§ **Your assignment**:
A partial copy is required: transcribe exactly the lines from the one containing "Viewport: 1282px width, 613px" through the last line below, without any pictures.

*** Opening of Data for review ***

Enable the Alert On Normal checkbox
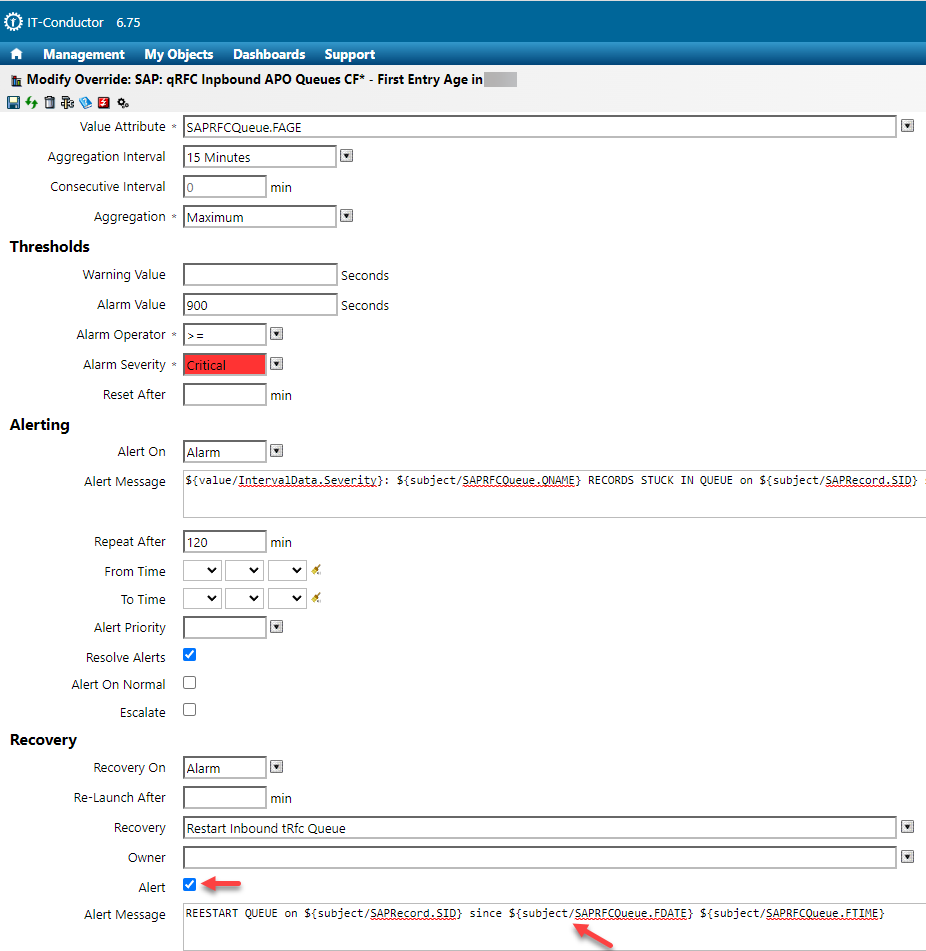926x951 pixels. point(190,683)
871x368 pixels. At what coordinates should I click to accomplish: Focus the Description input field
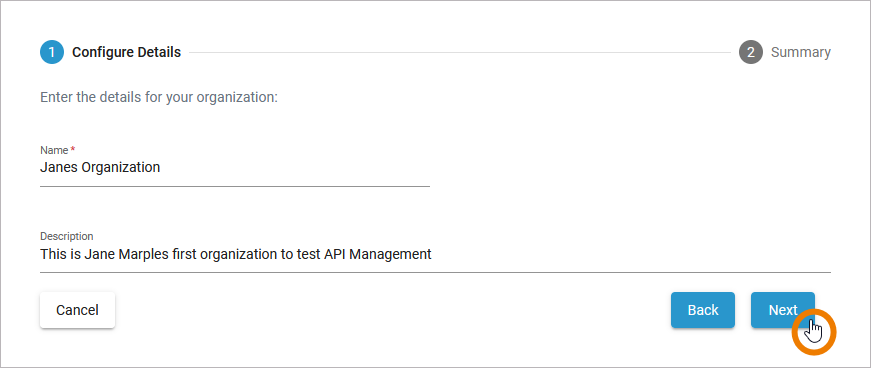(x=436, y=255)
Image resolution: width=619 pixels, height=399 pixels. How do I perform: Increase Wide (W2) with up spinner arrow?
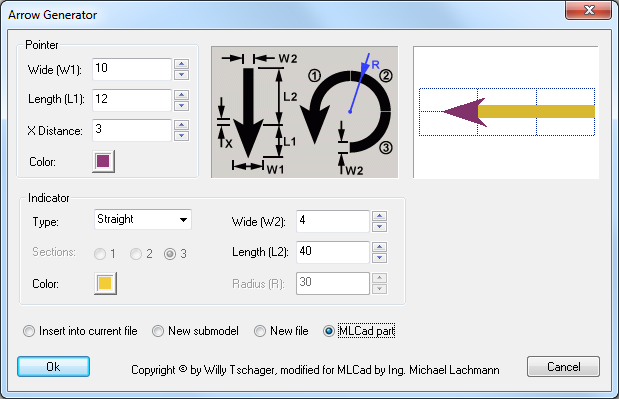coord(379,216)
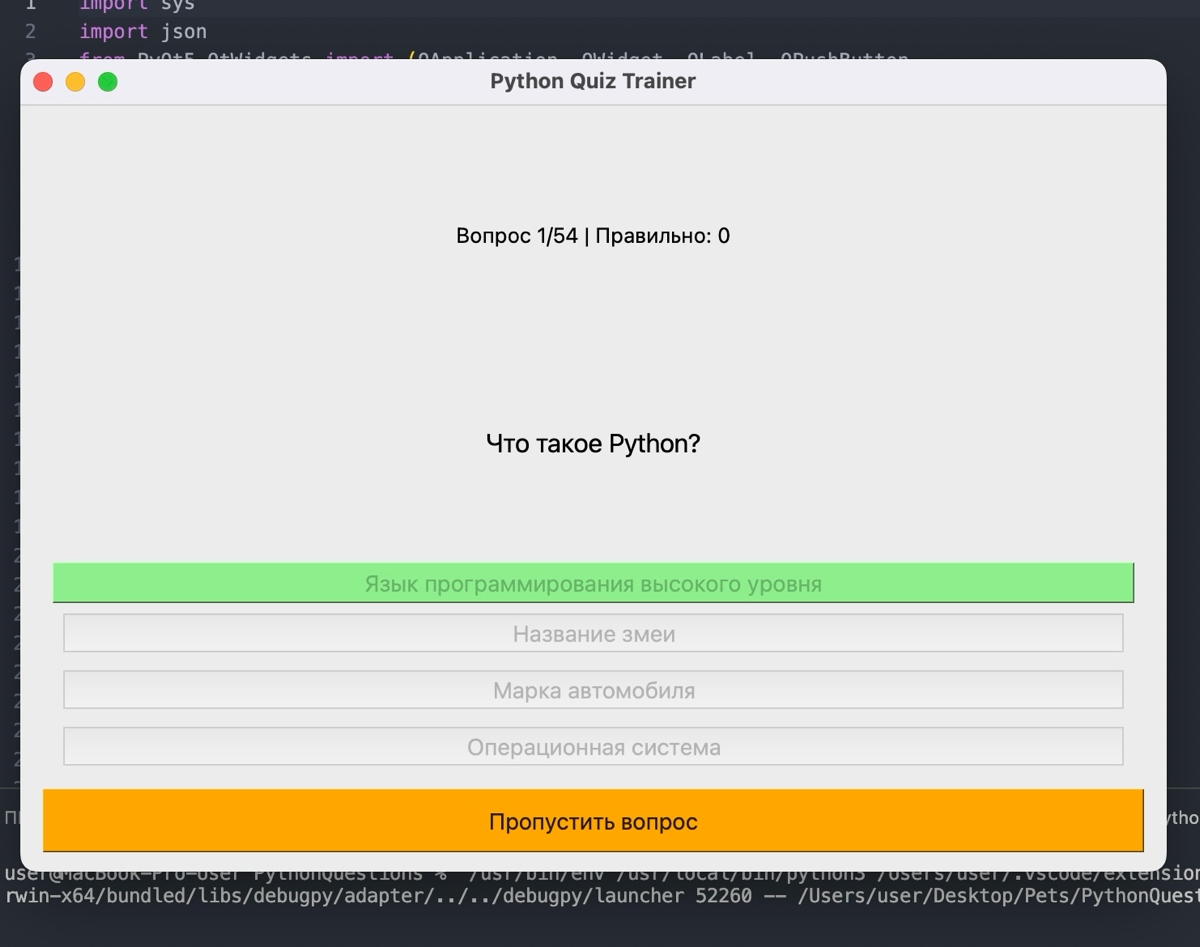Click line number 2 in the gutter
The height and width of the screenshot is (947, 1200).
tap(30, 32)
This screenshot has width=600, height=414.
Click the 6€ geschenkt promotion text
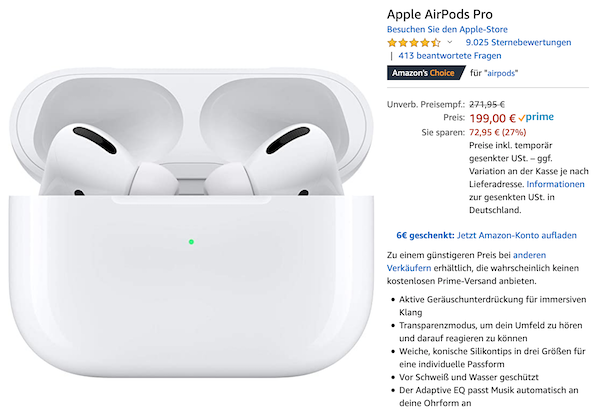click(425, 235)
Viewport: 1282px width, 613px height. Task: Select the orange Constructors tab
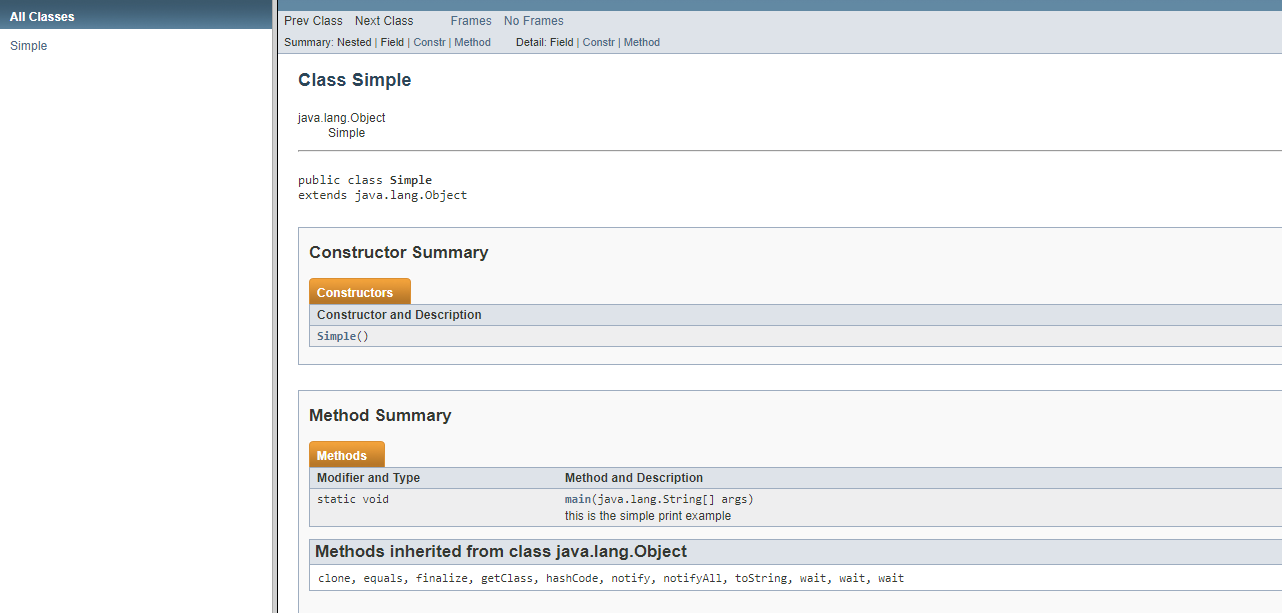355,293
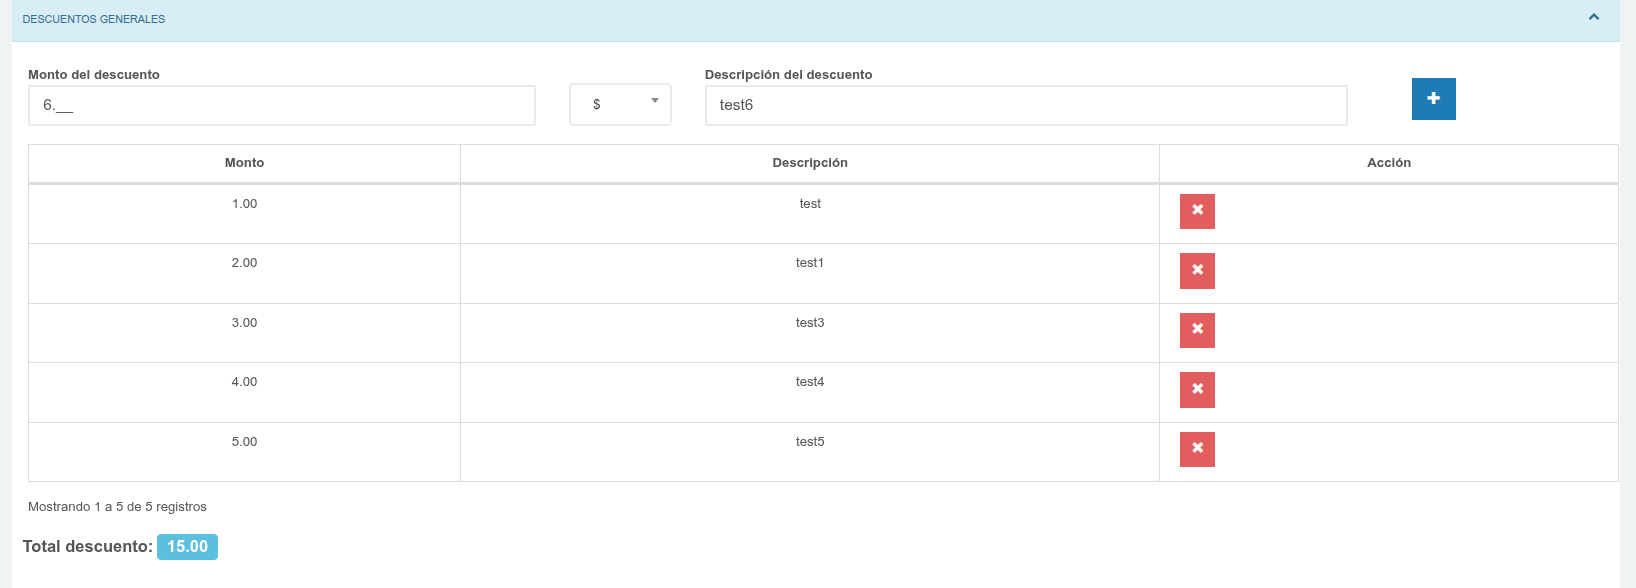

*** Close of Data for review ***

§ **Expected output**:
Viewport: 1282px width, 613px height. Task: Select the orange Constructors tab
355,293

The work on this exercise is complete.